Before you give any presentation, I always recommend creating a digital document for your audience that, at the very least, provides an overview of what you discussed and any key takeaways or data they may want. And then, very early in your presentation, let your audience know about your handout. This act of goodwill helps you connect with your audience in four important ways:

  1. Now the audience doesn’t have to worry about taking notes, and they can really focus on you.
  2. The fact that you have notes ready for them demonstrates both that your presentation contains great content that they would otherwise need to write down and that you’ve planned enough to invest your time in assembling these notes for them.
  3. If there are valuable notes to be taken and you’ve invested your time doing it for them, you just offered your audience a great gift, and you’re not even five minutes into your presentation.
  4. Now that you have something to share with your audience, you have a reason for the all-important post-presentation touchpoint, opening the door for future collaboration. In a future post, I’ll share some ways to facilitate this post-presentation outreach.

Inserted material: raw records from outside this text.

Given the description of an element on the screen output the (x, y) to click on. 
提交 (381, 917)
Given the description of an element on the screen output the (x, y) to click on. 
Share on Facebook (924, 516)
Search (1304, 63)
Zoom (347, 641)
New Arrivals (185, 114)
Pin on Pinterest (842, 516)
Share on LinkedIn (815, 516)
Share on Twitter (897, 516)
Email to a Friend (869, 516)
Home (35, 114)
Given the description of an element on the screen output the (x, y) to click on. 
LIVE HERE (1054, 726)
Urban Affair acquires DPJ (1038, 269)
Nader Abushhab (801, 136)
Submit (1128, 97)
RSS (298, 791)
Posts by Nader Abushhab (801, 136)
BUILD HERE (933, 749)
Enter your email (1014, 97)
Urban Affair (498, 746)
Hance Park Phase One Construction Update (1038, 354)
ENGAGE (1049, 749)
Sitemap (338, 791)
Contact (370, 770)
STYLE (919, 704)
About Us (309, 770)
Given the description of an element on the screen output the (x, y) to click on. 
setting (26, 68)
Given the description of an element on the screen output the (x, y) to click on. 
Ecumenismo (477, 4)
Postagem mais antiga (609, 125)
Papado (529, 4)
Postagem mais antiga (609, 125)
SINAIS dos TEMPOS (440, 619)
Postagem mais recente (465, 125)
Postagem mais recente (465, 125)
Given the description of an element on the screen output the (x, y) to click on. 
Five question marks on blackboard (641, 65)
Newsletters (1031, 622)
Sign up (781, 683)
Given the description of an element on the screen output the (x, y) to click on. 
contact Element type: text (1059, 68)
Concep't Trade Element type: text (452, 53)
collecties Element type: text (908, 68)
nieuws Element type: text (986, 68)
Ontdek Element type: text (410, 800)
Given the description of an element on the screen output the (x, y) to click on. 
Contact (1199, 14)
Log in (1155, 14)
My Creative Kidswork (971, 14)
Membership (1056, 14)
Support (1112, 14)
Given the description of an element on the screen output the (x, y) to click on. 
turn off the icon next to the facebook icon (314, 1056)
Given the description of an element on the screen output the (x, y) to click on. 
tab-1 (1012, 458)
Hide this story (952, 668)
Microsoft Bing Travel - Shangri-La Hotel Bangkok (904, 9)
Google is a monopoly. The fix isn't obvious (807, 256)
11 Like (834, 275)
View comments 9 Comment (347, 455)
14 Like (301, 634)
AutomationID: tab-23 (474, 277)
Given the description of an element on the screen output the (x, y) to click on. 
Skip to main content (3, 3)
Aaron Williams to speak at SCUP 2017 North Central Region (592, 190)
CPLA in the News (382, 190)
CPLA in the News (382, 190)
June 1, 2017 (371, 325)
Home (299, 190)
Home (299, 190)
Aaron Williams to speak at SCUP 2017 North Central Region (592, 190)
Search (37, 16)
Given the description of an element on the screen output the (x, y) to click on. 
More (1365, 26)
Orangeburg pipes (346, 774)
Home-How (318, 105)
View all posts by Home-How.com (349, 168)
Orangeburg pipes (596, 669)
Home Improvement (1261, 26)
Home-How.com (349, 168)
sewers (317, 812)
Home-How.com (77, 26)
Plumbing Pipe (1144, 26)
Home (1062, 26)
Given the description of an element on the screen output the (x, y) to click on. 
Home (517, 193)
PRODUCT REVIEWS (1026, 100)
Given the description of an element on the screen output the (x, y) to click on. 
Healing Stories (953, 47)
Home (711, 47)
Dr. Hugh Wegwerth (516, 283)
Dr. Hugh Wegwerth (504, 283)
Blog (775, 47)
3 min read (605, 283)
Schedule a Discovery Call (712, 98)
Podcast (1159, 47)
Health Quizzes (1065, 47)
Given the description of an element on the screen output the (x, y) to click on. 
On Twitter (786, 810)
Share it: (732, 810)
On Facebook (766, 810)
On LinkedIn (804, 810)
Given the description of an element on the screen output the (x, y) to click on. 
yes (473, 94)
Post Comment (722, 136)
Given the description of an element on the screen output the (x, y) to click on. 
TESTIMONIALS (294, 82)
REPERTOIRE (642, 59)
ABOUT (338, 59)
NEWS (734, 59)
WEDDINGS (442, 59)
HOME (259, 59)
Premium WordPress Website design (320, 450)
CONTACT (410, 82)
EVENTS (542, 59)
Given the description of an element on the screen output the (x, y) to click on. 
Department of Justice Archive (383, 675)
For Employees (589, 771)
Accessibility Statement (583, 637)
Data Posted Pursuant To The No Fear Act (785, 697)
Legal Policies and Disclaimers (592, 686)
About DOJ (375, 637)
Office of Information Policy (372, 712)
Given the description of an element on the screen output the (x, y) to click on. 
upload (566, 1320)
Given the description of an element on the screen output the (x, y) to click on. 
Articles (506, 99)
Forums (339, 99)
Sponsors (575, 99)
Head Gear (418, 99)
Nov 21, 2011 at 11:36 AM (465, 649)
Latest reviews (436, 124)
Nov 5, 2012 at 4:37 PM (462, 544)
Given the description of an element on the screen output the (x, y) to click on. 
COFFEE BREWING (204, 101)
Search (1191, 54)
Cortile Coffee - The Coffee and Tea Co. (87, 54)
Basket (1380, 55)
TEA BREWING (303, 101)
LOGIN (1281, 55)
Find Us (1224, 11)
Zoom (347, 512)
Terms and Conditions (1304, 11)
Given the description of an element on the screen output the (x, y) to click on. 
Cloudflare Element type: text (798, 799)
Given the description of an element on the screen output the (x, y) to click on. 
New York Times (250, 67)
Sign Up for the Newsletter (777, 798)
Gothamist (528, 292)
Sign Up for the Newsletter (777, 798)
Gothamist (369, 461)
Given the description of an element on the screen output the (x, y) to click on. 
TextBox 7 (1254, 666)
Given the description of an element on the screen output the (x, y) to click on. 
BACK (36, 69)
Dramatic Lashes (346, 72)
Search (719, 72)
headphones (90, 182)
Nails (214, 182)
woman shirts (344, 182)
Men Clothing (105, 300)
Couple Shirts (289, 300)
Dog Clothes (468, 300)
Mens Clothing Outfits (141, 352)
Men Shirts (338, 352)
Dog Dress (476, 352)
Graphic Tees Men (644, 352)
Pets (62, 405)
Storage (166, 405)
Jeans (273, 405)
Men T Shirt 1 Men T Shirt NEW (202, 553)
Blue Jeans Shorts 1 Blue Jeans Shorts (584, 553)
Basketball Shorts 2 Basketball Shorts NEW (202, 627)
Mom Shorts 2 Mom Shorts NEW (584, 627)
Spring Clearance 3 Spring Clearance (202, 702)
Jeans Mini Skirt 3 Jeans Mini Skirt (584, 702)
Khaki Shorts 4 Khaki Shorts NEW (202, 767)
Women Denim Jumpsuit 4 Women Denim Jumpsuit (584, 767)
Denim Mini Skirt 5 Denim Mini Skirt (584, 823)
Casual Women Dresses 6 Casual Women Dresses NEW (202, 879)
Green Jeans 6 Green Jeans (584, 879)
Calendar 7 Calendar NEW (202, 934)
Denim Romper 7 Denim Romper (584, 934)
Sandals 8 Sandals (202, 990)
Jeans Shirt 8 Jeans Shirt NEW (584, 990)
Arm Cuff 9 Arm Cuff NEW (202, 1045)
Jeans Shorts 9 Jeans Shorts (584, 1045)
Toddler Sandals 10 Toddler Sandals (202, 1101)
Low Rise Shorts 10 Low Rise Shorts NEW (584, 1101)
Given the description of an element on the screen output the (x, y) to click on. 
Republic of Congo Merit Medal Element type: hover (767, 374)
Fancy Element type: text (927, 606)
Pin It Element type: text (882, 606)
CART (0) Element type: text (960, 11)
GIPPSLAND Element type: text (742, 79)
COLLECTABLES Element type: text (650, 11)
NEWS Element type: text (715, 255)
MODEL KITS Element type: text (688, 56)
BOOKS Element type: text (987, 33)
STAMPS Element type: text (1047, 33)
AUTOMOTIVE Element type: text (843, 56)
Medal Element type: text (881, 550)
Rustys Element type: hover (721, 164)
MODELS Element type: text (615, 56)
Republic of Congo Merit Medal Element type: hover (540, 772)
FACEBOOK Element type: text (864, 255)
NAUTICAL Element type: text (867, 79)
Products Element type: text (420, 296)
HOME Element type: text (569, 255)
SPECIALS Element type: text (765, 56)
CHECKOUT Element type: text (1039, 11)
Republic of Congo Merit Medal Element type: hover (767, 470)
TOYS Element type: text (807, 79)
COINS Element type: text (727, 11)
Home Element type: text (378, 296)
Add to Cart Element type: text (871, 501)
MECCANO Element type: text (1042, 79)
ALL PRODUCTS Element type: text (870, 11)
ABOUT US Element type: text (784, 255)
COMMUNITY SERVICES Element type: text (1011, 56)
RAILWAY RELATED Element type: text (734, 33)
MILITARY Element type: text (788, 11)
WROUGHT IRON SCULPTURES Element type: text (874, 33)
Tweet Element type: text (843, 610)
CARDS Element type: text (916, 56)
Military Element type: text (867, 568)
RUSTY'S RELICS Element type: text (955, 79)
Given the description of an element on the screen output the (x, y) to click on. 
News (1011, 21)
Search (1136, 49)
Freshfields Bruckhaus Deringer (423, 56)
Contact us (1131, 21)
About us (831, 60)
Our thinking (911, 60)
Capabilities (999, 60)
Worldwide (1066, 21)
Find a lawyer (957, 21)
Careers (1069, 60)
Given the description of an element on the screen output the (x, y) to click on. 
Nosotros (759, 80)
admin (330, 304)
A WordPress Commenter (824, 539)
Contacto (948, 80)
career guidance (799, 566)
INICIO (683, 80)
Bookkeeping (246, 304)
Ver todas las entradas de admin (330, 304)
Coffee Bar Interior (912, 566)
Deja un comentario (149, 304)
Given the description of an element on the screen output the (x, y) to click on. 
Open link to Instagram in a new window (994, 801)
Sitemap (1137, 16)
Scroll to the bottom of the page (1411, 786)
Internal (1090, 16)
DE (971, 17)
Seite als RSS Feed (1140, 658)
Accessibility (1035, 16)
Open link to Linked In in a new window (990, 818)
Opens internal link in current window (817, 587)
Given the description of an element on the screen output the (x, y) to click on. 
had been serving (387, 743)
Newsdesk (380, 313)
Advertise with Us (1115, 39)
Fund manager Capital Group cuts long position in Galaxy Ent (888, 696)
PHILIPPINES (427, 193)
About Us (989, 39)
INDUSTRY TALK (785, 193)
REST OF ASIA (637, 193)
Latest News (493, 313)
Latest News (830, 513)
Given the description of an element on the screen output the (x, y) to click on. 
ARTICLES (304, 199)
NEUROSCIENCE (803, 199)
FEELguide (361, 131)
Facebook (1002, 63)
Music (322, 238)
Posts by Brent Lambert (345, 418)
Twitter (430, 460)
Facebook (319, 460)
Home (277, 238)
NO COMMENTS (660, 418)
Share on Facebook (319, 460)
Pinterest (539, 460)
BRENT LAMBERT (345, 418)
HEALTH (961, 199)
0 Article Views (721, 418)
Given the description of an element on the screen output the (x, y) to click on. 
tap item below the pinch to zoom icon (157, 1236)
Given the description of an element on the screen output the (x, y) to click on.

So why do you not want your audience taking notes while you’re talking? Well, this very topic has been researched a good deal. A 2006 analysis in the journal of Educational Psychology by professor Keiichi Kobayashi at Shizuoka University in Japan examined 33 separate academic studies on note taking/reviewing to see if they could uncover any consistent techniques that improved retention in learners. What Kobayashi found was that students who were provided instructor notes across these studies retained more information than counterpoints who did not*.

While this study was focused on the classroom and not the conference or meeting room environment, it intuitively makes sense that attendees benefit from a structured way to later review your presentation, and that you would likely not want them distracted by extensive note-taking during your presentation. We know that note-taking requires significant cognitive load and distracts your audience, who cannot write as fast as you can speak, and who will likely struggle to physically encode what you just said while still listening to what you’re saying next. Kobayashi discusses three separate studies that identified note-taking as a problematic and challenging approach: in one psychology class students recorded an average of less than 50% of information needed for the exam; in another study, students often failed to draw critical diagrams and missed lecture notes; and the final study concluded that many students are simply poor note-takers and do not benefit from taking or reviewing notes.

Even if your audience can take effective notes while you’re presenting, it will undoubtedly be mentally taxing for them and risk a dip in their focus. So why not tell them that you’ll provide notes afterwards and let them focus on you while you’re talking?